> EXERCISE OBJECTIVE
Please write out exactly the lines of the data below from the line holding "Accéder à la boutique (1400, 17)" through the line holding "FAQ (486, 2417)", and leave out the rest.
--*--
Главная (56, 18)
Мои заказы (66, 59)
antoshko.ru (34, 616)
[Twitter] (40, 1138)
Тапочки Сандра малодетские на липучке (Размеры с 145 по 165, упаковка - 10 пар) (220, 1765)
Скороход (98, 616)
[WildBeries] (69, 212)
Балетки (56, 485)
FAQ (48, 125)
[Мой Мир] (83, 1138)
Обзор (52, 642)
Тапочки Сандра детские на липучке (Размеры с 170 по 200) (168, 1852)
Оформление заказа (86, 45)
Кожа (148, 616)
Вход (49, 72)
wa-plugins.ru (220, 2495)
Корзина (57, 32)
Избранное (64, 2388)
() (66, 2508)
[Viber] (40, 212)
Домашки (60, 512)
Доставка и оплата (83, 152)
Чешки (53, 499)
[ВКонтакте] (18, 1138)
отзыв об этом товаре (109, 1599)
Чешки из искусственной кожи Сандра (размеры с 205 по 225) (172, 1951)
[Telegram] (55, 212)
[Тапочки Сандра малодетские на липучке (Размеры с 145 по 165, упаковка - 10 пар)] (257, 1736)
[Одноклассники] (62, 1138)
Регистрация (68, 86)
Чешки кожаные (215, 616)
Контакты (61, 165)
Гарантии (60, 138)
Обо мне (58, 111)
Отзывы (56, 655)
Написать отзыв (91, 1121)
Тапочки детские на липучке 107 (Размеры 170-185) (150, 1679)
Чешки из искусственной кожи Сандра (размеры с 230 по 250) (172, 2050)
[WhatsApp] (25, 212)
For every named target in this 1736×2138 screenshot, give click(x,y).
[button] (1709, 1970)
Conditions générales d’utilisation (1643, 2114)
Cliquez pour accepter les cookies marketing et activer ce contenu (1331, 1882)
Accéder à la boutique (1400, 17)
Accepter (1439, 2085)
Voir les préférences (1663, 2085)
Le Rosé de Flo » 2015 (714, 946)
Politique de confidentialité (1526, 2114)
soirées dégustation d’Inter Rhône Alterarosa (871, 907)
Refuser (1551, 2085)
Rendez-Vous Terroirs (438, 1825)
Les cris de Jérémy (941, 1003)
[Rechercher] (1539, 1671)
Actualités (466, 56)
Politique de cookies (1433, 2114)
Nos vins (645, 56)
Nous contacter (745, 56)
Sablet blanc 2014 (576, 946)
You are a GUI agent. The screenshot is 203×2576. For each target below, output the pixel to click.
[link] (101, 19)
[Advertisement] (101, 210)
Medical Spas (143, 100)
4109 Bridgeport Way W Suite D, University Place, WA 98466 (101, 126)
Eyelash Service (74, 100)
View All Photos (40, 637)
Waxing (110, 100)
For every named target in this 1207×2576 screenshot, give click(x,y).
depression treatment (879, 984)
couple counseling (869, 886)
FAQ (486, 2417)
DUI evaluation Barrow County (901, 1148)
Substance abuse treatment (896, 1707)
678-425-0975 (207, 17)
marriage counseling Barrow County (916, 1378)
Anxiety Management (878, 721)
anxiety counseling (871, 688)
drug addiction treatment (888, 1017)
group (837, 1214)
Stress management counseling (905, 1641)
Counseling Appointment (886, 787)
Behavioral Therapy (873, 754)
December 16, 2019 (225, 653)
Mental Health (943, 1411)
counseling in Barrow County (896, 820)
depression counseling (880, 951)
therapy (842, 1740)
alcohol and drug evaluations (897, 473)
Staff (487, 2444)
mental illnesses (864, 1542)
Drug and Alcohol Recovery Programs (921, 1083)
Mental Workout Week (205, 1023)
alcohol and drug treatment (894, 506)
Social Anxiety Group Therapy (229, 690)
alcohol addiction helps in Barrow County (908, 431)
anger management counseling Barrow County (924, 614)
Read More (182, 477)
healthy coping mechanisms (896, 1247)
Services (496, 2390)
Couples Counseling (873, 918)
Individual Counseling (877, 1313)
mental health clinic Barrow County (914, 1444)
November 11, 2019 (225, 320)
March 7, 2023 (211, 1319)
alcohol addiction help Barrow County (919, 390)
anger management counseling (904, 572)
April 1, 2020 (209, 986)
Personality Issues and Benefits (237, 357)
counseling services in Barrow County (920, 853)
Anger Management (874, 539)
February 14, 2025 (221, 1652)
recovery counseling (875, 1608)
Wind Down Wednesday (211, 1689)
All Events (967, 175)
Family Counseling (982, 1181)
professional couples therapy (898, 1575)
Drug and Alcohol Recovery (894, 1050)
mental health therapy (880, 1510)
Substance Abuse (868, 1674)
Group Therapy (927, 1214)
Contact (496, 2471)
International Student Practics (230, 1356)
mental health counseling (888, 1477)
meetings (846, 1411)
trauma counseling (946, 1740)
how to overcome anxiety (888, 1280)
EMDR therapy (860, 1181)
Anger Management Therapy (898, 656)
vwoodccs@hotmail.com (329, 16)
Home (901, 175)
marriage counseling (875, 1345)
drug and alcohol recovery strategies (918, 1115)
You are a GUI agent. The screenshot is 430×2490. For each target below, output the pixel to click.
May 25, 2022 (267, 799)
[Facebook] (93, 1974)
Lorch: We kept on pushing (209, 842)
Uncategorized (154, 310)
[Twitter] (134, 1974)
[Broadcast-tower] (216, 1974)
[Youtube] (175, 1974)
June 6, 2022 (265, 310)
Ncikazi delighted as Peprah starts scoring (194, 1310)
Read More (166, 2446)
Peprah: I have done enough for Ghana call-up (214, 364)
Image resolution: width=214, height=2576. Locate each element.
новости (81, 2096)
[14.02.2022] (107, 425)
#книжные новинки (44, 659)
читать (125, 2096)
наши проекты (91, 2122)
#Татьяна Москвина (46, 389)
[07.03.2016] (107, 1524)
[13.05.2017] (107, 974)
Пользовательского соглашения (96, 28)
--*--
> ANSWER BOX
Accéder à la boutique (1400, 17)
Accepter (1439, 2085)
Voir les préférences (1663, 2085)
Le Rosé de Flo » 2015 (714, 946)
Politique de confidentialité (1526, 2114)
soirées dégustation d’Inter Rhône Alterarosa (871, 907)
Refuser (1551, 2085)
Rendez-Vous Terroirs (438, 1825)
Les cris de Jérémy (941, 1003)
[Rechercher] (1539, 1671)
Actualités (466, 56)
Politique de cookies (1433, 2114)
Nos vins (645, 56)
Nous contacter (745, 56)
Sablet blanc 2014 (576, 946)
You are a GUI agent. The screenshot is 203×2576. For each target below, output the pixel to click.
[link] (101, 19)
[Advertisement] (101, 210)
Medical Spas (143, 100)
4109 Bridgeport Way W Suite D, University Place, WA 98466 (101, 126)
Eyelash Service (74, 100)
View All Photos (40, 637)
Waxing (110, 100)
For every named target in this 1207×2576 screenshot, give click(x,y).
depression treatment (879, 984)
couple counseling (869, 886)
FAQ (486, 2417)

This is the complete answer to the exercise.